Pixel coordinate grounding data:
==*==

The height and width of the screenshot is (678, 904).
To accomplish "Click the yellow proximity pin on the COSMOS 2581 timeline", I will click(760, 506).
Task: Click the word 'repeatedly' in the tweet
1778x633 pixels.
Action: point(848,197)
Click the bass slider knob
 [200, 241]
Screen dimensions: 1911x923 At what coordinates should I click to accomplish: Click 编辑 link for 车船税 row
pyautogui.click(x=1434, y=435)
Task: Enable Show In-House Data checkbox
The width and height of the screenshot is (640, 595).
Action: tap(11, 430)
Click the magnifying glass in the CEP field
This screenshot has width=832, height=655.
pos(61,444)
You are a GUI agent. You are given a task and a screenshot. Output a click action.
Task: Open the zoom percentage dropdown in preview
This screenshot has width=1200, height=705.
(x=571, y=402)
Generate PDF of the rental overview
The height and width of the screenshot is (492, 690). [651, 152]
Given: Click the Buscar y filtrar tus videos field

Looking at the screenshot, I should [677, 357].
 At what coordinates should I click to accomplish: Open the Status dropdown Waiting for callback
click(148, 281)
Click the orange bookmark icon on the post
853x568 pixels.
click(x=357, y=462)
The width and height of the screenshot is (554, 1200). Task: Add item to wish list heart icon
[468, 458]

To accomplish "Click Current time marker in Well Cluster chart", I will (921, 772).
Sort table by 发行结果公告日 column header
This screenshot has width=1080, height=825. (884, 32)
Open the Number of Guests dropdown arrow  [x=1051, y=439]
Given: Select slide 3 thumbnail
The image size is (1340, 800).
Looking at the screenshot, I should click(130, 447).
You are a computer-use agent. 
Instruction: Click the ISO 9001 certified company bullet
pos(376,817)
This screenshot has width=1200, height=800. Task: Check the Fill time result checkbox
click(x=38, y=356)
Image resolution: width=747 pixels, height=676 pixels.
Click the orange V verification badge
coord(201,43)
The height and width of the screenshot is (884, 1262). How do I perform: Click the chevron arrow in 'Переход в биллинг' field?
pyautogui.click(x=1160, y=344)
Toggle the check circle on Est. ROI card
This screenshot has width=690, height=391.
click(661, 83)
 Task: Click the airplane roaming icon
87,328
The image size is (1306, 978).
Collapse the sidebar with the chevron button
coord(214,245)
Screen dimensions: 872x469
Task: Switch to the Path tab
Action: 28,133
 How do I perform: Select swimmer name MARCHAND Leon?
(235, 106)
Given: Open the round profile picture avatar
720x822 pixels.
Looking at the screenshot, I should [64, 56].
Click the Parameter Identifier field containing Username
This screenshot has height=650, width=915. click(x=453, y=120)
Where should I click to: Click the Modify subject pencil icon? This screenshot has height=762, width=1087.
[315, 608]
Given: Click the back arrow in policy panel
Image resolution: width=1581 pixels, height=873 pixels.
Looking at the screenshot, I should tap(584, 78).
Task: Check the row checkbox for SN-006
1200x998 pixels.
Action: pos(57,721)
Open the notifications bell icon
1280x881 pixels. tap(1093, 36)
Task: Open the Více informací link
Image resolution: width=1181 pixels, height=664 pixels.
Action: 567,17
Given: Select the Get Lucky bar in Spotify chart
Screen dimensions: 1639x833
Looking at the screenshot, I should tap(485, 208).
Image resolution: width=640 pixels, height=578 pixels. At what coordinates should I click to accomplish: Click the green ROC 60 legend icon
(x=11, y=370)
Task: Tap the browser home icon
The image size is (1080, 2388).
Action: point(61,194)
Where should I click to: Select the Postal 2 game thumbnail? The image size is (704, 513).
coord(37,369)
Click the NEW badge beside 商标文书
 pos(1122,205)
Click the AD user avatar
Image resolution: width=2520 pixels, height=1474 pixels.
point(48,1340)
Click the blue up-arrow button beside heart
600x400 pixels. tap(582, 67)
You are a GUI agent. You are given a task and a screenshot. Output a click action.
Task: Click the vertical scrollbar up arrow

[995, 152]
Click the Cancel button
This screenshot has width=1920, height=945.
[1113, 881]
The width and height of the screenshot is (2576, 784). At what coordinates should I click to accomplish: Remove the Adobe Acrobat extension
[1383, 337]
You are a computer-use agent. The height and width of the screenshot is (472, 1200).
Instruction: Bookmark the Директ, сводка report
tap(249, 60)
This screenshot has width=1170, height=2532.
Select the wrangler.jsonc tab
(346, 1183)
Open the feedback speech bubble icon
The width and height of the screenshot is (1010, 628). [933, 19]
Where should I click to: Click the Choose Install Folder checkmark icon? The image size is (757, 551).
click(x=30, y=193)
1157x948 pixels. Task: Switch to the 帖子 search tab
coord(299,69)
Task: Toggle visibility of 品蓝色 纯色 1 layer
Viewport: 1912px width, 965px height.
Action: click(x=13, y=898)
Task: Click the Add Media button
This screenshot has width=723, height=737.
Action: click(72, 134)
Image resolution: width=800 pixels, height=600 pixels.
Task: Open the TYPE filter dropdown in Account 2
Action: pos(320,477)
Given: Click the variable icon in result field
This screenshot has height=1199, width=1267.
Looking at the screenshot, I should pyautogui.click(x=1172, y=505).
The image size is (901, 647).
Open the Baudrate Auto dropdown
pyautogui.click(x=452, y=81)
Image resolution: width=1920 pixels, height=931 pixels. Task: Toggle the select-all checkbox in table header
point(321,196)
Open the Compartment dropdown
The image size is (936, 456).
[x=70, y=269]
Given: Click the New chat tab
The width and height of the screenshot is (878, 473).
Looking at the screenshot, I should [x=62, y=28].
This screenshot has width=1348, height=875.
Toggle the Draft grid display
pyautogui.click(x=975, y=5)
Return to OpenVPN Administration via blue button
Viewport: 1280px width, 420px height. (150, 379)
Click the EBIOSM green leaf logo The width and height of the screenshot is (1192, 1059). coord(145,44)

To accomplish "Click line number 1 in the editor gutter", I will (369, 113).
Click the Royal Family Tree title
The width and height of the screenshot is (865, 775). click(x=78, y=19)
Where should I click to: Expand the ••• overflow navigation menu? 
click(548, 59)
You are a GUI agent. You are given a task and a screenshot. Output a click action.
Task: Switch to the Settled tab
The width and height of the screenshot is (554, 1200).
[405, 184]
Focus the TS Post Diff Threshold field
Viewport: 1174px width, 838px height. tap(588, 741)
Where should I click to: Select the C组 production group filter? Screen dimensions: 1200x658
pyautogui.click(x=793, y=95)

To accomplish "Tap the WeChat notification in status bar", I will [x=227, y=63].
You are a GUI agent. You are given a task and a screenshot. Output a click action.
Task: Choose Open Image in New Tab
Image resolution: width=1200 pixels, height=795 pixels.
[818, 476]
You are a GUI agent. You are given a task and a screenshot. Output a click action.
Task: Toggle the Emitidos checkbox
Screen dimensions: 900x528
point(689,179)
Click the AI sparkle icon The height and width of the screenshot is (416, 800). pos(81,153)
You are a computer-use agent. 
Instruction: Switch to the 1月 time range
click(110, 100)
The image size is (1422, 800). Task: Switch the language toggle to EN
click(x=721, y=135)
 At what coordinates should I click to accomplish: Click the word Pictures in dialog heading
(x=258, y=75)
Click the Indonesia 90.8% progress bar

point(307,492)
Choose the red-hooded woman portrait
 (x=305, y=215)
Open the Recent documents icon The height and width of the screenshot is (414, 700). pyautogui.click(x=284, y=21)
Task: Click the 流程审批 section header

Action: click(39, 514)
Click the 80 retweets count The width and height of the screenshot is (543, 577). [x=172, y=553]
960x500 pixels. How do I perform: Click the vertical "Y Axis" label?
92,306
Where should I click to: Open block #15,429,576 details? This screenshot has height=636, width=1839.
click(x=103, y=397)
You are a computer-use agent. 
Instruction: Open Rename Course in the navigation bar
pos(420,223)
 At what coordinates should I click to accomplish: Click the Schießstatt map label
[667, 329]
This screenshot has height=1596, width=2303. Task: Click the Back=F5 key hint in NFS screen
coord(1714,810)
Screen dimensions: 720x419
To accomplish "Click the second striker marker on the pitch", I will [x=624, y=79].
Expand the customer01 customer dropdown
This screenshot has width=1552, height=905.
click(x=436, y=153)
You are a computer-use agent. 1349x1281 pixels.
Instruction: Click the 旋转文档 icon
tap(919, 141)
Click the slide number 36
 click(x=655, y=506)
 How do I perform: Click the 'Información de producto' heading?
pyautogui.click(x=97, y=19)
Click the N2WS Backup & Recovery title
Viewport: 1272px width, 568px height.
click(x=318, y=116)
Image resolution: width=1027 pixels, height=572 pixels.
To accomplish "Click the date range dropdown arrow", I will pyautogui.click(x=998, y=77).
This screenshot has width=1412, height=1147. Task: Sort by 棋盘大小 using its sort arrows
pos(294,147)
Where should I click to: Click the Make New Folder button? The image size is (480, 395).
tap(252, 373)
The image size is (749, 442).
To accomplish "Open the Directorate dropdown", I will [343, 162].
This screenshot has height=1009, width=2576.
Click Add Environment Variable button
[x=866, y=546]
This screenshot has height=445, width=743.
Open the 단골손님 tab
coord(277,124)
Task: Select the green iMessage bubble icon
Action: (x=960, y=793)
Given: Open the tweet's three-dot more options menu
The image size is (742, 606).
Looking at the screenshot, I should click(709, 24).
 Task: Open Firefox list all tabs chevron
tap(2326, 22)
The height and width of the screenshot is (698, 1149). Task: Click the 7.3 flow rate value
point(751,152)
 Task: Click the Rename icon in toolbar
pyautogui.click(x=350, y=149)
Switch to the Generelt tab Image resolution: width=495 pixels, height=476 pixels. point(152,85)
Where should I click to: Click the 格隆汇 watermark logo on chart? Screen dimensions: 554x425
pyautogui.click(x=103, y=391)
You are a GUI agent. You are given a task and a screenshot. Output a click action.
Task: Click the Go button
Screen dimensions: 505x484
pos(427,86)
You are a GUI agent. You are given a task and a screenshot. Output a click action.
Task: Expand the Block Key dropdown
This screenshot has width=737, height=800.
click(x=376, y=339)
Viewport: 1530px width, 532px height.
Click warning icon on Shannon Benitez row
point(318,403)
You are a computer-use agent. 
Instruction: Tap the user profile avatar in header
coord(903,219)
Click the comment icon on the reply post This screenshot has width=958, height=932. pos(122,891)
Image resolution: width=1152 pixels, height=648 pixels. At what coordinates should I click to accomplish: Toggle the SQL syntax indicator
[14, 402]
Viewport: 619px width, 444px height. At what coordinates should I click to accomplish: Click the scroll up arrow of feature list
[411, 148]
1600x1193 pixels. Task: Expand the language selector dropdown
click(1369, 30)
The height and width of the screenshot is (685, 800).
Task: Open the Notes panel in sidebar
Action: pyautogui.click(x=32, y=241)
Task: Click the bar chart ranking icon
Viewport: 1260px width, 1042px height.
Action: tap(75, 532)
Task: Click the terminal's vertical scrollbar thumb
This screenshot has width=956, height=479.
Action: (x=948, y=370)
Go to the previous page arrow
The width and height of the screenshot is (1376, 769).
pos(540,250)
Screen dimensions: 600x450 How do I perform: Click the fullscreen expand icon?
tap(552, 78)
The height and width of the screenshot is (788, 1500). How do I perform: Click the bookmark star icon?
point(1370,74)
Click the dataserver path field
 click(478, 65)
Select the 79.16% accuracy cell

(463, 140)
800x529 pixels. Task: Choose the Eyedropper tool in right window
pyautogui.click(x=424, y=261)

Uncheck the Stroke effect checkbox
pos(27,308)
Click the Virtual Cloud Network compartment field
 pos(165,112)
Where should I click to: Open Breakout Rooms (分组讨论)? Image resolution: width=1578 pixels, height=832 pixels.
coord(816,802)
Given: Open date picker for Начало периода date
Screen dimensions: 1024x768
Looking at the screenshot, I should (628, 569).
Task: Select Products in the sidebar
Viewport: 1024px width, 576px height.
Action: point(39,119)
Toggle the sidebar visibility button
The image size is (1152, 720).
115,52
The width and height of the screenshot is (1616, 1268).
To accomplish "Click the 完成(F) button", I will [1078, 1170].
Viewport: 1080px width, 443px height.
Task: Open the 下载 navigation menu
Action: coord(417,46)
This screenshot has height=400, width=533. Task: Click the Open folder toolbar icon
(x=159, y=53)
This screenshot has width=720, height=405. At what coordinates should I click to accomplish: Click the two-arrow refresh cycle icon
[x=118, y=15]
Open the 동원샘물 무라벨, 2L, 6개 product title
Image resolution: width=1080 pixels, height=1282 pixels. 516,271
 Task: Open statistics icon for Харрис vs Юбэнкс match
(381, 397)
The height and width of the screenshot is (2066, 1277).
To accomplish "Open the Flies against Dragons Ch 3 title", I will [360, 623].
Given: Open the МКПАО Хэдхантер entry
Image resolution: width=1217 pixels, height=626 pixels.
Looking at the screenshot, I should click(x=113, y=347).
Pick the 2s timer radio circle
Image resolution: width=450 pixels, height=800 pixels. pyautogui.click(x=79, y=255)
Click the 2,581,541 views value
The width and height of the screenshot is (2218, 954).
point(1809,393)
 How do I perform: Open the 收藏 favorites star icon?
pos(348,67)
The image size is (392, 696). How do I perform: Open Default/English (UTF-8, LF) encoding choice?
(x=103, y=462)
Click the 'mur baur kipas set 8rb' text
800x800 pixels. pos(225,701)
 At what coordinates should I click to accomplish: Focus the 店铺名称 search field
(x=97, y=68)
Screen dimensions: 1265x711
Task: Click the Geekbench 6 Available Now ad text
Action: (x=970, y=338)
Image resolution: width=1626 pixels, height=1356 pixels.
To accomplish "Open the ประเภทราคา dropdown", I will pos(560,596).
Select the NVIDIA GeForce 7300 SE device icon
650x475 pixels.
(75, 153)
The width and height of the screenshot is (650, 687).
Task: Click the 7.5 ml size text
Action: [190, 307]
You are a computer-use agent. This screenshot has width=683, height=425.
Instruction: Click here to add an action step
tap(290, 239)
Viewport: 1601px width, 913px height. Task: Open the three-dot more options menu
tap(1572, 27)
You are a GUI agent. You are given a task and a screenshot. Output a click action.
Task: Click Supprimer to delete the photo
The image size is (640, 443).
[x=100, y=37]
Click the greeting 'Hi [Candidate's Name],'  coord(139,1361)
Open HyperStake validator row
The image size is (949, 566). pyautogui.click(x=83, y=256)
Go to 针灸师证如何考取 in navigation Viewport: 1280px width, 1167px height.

==*==

PROBLEM DETAILS –
Beginning at the line with "1600x1193 pixels. Task: Expand" and stopping after the line with "The height and width of the screenshot is (2066, 1277).", please write out every line of the data above exactly and nothing else.

OUTPUT BELOW –
1600x1193 pixels. Task: Expand the language selector dropdown
click(1369, 30)
The height and width of the screenshot is (685, 800).
Task: Open the Notes panel in sidebar
Action: pyautogui.click(x=32, y=241)
Task: Click the bar chart ranking icon
Viewport: 1260px width, 1042px height.
Action: tap(75, 532)
Task: Click the terminal's vertical scrollbar thumb
This screenshot has width=956, height=479.
Action: (x=948, y=370)
Go to the previous page arrow
The width and height of the screenshot is (1376, 769).
pos(540,250)
Screen dimensions: 600x450 How do I perform: Click the fullscreen expand icon?
tap(552, 78)
The height and width of the screenshot is (788, 1500). How do I perform: Click the bookmark star icon?
point(1370,74)
Click the dataserver path field
 click(478, 65)
Select the 79.16% accuracy cell

(463, 140)
800x529 pixels. Task: Choose the Eyedropper tool in right window
pyautogui.click(x=424, y=261)

Uncheck the Stroke effect checkbox
pos(27,308)
Click the Virtual Cloud Network compartment field
 pos(165,112)
Where should I click to: Open Breakout Rooms (分组讨论)? Image resolution: width=1578 pixels, height=832 pixels.
coord(816,802)
Given: Open date picker for Начало периода date
Screen dimensions: 1024x768
Looking at the screenshot, I should (628, 569).
Task: Select Products in the sidebar
Viewport: 1024px width, 576px height.
Action: point(39,119)
Toggle the sidebar visibility button
The image size is (1152, 720).
115,52
The width and height of the screenshot is (1616, 1268).
To accomplish "Click the 完成(F) button", I will [1078, 1170].
Viewport: 1080px width, 443px height.
Task: Open the 下载 navigation menu
Action: coord(417,46)
This screenshot has height=400, width=533. Task: Click the Open folder toolbar icon
(x=159, y=53)
This screenshot has width=720, height=405. At what coordinates should I click to accomplish: Click the two-arrow refresh cycle icon
[x=118, y=15]
Open the 동원샘물 무라벨, 2L, 6개 product title
Image resolution: width=1080 pixels, height=1282 pixels. 516,271
 Task: Open statistics icon for Харрис vs Юбэнкс match
(381, 397)
The height and width of the screenshot is (2066, 1277).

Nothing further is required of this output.